There will of course, sometimes be a difference of opinion between medical experts and it is usually left for each one to then present their cases to the best of their knowledge and experience, to the Court. How is any accreditation badge going to help with such matters? Notwithstanding the above, the Road Traffic Accident Protocol actually encourages (and indeed requires in some instances) the use of GP reports.
GOVERNMENT MEETING THE INSURERS (not a new thing – they seem to meet more and more frequently these days. Have the Government no other concerns to worry about?).
It appears that Justice Secretary Kenneth Clark and Transport Secretary Justine Greening have again met with the insurance industry. You know, the apparently cash strapped and barely functioning industry that has been stamping its feet about not making as much money as it would really like for such a long time.

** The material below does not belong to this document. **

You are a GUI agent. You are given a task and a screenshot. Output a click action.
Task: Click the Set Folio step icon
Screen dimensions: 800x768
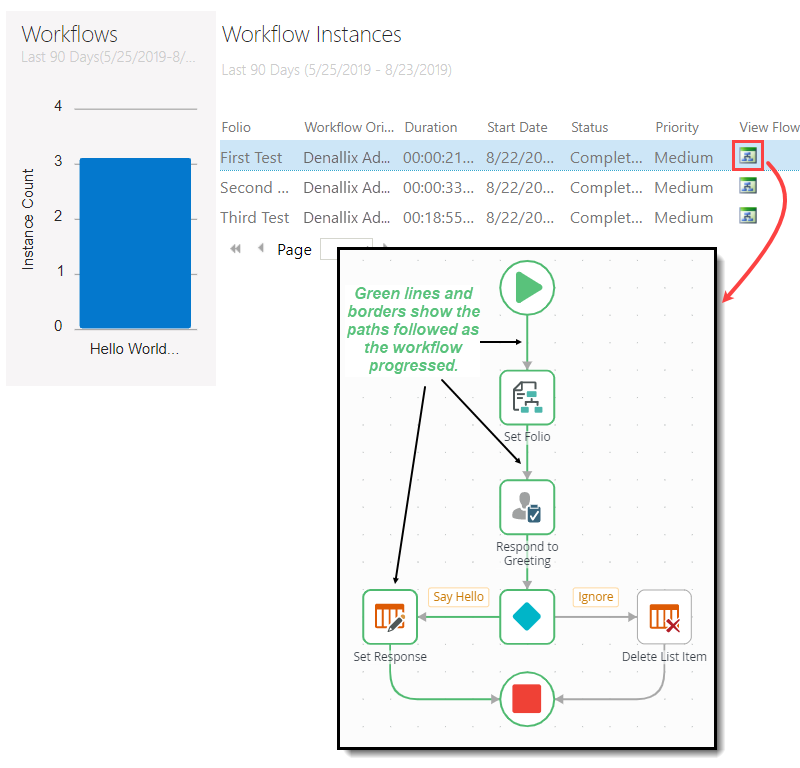click(x=526, y=397)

Some of the plans and ingenious ideas (other than the proficiency badge award referred to above), are to recommend, tougher measures regarding ‘out of Court’ settlements and encourage the insurers to challenge claims they believe are fraudulent. The insurance industry (and anyone else) have never really needed much encouragement and have always been able to challenge fraudulent claims. Indeed, it is the first thing that insurers threaten you with when they acknowledge receipt of the initiating ‘Letter of Claim’, before they have given any due consideration to the actual claim itself (they therefore feel obliged to threaten you before they are prepared to even consider your case). Nothing new there then.
SMALL CLAIMS MADNESS
They are also (and somewhat ludicrously) proposing to raise the small claims threshold in personal injury claims from £ 1,000 to £ 5,000. As most Claimant lawyers will be aware, a large volume of injuries fall within this bracket. With the enshrined inability to recover costs, how are Claimant’s A/ Going to find a lawyer to act in any small claims matter when there is no prospect of them being paid and B/ if costs are not recoverable, why and how would any Claimant representing themselves, be able to present their medical evidence correctly or properly (or even fund it in the first instance) at Court, regardless of whether the doctor exhibits their proficiency accreditation qualification or not. How would they go on to properly quantify quantum (general and special damages), prove their loss, feel confident enough to prepare witness evidence and cross examine a defendant and/or their witnesses at Trial, let alone prepare a closing speech at the conclusion. Aside from these obvious, and very serious aspects of one’s claim, which clearly need to be presented properly and correctly, the la person will have to become familiar with the Civil Procedure Rules 1998 and the numerous amendments made to the same to date and to become versed in the laws of evidence on order to be able to carry out appropriate and acceptable advocacy in the first instance.
What an utter nonsense. The very thought of such proceedings being conducted in this way would have any sensible member of the Department for Justice or indeed, other specialist quango reject the very suggestion immediately ‘out of hand’. But we are not obviously dealing with sense and/or sensibility here are we, so who knows what will happen?